• [The request] Count the lines in the data below that contain the string "sidebar", treating uppercase and lowercase as different. Give only the number.
Start Material provided
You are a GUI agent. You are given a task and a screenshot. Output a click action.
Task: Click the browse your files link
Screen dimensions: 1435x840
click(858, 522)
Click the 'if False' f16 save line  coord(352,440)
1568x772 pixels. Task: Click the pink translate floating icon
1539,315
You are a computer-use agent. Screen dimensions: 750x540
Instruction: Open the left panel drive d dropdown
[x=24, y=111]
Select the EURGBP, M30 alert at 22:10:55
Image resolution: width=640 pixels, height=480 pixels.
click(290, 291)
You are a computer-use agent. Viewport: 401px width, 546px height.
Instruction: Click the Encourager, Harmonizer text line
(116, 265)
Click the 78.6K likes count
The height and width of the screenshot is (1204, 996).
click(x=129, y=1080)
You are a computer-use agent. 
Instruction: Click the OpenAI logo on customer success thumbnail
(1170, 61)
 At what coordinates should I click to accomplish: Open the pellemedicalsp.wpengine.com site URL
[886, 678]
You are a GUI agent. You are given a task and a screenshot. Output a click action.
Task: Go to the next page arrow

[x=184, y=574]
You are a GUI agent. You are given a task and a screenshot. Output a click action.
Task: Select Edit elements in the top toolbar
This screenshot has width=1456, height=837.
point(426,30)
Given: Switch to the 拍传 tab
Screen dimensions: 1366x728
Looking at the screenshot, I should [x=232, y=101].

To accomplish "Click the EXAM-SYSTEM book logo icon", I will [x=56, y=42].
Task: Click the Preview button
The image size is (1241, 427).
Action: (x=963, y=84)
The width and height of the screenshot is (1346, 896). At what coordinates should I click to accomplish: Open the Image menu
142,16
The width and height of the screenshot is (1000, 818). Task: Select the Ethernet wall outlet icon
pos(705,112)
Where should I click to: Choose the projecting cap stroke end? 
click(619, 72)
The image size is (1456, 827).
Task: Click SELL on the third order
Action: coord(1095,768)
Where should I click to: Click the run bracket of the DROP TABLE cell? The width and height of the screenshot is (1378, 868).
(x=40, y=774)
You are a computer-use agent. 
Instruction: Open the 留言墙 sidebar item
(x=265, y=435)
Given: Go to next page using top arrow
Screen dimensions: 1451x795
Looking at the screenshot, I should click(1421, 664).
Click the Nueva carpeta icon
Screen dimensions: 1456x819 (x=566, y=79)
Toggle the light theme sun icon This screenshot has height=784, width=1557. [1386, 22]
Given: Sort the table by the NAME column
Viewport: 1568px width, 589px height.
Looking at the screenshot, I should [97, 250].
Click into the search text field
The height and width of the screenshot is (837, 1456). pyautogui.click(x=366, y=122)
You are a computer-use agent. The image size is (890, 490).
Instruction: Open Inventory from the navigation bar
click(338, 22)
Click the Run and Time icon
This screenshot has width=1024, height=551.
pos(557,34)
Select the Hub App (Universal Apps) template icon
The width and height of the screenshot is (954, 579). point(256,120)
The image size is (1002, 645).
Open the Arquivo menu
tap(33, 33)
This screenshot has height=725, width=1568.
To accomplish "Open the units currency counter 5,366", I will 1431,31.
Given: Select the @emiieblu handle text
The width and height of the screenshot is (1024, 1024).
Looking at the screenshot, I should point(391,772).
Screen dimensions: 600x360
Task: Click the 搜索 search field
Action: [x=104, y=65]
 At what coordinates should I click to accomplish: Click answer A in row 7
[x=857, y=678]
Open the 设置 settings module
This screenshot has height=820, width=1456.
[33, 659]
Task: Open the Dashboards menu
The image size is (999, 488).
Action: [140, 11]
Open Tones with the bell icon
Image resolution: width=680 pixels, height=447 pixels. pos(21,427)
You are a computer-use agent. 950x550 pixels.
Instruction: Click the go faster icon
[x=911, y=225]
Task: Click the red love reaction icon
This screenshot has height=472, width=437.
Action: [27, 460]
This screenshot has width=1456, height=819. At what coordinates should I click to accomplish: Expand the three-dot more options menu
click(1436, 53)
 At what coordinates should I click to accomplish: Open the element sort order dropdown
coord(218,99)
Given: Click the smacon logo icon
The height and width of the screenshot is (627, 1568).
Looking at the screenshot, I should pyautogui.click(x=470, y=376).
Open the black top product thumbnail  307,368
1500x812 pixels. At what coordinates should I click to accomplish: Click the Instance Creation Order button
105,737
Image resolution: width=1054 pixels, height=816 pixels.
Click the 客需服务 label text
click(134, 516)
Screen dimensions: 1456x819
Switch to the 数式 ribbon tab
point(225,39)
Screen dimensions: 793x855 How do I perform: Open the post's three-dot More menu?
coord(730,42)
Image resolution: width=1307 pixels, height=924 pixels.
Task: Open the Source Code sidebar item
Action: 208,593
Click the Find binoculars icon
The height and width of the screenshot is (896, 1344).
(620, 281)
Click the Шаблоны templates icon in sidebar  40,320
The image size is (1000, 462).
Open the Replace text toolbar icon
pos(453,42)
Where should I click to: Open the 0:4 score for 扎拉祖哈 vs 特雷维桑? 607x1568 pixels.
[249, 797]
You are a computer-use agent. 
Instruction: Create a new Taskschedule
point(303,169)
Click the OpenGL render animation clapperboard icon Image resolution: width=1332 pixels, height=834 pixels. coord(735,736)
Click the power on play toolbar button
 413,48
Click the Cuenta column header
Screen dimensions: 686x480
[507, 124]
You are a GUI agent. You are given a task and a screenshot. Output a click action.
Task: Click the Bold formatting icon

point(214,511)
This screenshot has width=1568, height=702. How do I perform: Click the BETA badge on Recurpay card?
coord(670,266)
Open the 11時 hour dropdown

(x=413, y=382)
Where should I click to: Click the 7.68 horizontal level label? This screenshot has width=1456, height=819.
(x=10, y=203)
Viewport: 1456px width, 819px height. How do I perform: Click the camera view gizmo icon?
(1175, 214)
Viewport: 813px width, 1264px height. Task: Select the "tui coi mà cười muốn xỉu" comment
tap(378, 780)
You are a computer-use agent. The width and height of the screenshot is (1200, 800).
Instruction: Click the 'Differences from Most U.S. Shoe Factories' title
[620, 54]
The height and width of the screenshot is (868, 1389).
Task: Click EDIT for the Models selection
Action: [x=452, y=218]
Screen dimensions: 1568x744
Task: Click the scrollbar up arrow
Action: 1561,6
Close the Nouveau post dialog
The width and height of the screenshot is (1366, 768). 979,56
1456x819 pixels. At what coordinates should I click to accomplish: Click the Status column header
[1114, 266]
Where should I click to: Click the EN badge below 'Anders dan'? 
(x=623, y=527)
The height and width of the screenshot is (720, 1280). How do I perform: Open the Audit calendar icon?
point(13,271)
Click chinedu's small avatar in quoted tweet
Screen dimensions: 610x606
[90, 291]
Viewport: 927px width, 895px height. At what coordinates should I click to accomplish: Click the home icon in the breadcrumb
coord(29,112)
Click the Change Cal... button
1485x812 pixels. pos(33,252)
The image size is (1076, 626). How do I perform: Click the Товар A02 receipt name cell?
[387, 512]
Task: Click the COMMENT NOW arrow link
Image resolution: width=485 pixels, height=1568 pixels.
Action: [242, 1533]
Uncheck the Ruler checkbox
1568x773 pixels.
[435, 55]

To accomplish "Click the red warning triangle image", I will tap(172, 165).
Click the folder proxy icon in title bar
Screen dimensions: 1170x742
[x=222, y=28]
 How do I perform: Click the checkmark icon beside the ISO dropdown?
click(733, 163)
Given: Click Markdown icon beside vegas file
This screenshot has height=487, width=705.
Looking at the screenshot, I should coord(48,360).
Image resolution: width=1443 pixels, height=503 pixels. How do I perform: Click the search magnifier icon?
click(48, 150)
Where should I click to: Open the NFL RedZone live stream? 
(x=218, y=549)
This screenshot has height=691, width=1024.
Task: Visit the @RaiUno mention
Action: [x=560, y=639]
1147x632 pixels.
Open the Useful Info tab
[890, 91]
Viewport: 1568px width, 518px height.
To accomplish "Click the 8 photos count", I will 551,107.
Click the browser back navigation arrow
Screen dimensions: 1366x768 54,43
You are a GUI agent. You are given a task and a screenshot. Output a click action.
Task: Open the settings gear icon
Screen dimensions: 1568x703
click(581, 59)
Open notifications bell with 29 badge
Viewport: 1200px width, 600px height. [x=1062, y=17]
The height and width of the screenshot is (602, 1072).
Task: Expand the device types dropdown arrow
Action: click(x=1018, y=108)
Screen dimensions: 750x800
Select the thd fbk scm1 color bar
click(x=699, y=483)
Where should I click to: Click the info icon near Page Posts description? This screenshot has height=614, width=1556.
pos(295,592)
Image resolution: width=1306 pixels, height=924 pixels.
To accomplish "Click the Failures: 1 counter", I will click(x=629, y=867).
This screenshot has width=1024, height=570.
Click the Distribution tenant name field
End Material provided
• [The completed task] 3